![JohnSnowLabs](https://nlp.johnsnowlabs.com/assets/images/logo.png)

[![Open In Colab](https://colab.research.google.com/assets/colab-badge.svg)](https://colab.research.google.com/github/JohnSnowLabs/spark-nlp-workshop/blob/master/legal-nlp/14.0.Date_Normalizer.ipynb)

# Legal Date Normalizer

## Colab Setup

In [1]:
# Install the johnsnowlabs library to access Spark-OCR and Spark-NLP for Healthcare, Finance, and Legal.
! pip install -q johnsnowlabs 

In [None]:
from google.colab import files
print('Please Upload your John Snow Labs License using the button below')
license_keys = files.upload()

In [None]:
from johnsnowlabs import nlp, legal

# After uploading your license run this to install all licensed Python Wheels and pre-download Jars the Spark Session JVM
nlp.install()

In [None]:
from johnsnowlabs import nlp, legal

# Automatically load license data and start a session with all jars user has access to
spark = nlp.start()

In [5]:
from pyspark.sql.types import StructType, IntegerType, StringType
import pyspark.sql.functions as F

## **Date Normalizer**

New Annotator that transforms chunks Dates to a normalized Date with format YYYY/MM/DD. This annotator identifies dates in chunk annotations and transforms those dates to the format YYYY/MM/DD. 



We will create texts containing dates in different formats:

In [6]:
document_assembler = nlp.DocumentAssembler()\
    .setInputCol("text")\
    .setOutputCol("document")
    
sentence_detector = nlp.SentenceDetector()\
    .setInputCols(["document"])\
    .setOutputCol("sentence")

tokenizer = nlp.Tokenizer()\
    .setInputCols(["sentence"])\
    .setOutputCol("token")

embeddings = nlp.RoBertaEmbeddings.pretrained("roberta_embeddings_legal_roberta_base", "en") \
    .setInputCols("sentence", "token") \
    .setOutputCol("embeddings")\
    .setMaxSentenceLength(512)\
    .setCaseSensitive(True)

ner_model = legal.NerModel.pretrained('legner_deid', 'en', 'legal/models')\
    .setInputCols(["sentence", "token", "embeddings"])\
    .setOutputCol("ner")

ner_converter = legal.NerConverterInternal()\
    .setInputCols(["sentence","token","ner"])\
    .setOutputCol("date_chunk")\
    .setWhiteList(["DATE"])\

date_normalizer = legal.DateNormalizer()\
    .setInputCols('date_chunk')\
    .setOutputCol('normalized_date')

nlpPipeline = nlp.Pipeline(stages=[
        document_assembler,
        sentence_detector,
        tokenizer,
        embeddings,
        ner_model,
        ner_converter,
        date_normalizer])

empty_data = spark.createDataFrame([[""]]).toDF("text")

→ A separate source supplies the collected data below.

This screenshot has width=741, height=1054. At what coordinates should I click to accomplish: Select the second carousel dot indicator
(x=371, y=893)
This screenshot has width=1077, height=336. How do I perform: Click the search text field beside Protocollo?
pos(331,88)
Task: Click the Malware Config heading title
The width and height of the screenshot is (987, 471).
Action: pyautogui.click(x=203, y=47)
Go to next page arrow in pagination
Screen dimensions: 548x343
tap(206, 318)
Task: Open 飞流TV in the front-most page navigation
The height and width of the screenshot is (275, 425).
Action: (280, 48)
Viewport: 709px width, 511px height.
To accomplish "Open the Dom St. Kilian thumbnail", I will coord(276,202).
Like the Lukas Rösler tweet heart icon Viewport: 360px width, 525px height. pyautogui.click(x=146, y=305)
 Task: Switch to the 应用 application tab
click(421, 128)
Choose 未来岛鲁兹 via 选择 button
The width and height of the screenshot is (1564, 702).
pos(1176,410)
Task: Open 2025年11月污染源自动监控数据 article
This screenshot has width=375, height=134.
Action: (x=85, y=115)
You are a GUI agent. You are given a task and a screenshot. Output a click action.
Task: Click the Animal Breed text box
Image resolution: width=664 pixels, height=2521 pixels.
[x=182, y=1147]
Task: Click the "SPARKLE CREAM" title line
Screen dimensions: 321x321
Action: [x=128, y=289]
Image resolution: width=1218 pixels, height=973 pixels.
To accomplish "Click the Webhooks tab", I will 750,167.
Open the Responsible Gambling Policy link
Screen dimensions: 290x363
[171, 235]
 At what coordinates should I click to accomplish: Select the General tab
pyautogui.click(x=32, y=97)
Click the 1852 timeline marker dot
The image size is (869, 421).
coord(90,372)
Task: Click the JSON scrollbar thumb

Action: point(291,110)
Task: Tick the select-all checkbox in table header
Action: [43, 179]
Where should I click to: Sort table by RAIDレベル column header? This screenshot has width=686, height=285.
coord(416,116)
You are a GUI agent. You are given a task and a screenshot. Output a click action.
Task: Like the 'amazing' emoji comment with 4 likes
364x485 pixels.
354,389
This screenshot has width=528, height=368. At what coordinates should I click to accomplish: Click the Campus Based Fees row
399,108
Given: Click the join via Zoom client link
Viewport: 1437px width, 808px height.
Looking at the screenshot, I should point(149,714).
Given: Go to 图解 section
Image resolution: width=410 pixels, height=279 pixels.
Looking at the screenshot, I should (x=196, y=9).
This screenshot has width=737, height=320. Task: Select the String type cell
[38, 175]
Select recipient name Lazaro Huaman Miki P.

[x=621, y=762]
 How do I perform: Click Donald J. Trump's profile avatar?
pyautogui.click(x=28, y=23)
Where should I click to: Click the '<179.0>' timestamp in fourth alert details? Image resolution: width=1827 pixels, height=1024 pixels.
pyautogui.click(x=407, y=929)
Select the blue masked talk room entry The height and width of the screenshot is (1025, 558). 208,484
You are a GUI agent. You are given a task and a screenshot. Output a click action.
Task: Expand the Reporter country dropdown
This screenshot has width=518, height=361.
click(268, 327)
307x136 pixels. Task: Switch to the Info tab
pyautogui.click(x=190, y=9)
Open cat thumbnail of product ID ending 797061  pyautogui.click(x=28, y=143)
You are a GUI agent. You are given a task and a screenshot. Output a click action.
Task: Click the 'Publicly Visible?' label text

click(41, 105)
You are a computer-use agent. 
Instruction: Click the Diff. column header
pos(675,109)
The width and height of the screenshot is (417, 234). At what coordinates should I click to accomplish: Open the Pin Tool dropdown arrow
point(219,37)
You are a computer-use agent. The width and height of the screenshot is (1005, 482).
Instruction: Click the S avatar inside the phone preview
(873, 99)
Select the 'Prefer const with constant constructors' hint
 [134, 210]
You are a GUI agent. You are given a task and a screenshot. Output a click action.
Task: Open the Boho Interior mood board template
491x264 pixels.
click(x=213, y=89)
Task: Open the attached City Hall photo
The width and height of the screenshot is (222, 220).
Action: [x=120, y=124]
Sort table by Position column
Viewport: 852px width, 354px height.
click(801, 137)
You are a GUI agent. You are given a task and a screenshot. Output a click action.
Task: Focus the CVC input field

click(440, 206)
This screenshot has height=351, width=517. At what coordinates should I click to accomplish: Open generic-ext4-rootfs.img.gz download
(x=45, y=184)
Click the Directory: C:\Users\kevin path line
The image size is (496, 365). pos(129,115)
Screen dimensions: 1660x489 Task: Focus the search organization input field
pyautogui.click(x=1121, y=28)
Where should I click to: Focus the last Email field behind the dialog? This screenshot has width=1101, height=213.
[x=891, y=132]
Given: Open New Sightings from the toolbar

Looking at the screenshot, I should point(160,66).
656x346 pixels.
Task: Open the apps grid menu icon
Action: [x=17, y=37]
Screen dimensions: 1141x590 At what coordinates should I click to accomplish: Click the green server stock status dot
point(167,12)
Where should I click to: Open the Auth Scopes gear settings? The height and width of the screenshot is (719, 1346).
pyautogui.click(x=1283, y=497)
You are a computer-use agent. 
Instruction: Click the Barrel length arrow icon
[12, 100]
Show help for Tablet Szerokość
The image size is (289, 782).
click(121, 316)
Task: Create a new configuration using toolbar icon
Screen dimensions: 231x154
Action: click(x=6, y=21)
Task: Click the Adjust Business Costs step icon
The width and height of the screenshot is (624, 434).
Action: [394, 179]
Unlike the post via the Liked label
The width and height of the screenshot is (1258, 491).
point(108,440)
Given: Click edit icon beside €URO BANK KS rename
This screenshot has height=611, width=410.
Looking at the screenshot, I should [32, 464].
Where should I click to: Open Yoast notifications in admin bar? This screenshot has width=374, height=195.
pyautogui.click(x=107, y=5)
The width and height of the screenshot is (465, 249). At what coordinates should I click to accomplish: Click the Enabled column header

model = nlpPipeline.fit(empty_data)

roberta_embeddings_legal_roberta_base download started this may take some time.
Approximate size to download 447.2 MB
[OK!]
legner_deid download started this may take some time.
[OK!]


In [7]:
dates = [
"""The contract between Party A and Party B shall commence on June 1, 2023, and shall remain in effect for a period of five years""",

"""The plaintiff must file a response to the defendant's motion no later than Jan 15, 2024, in accordance with the rules of civil procedure.""",

"""The deadline for submitting all required documentation for the scholarship application is 30Sep2023.""",

"""The parties agree to engage in mediation within 30 days of the occurrence of any dispute, starting from the date of the written notice of dispute, which shall be sent no later than August 31, 2023.""",

"""On 01/2023, the parties entered into a legally binding agreement, as evidenced by their signatures on the document."""
]

df_dates = spark.createDataFrame(dates,StringType()).toDF('text')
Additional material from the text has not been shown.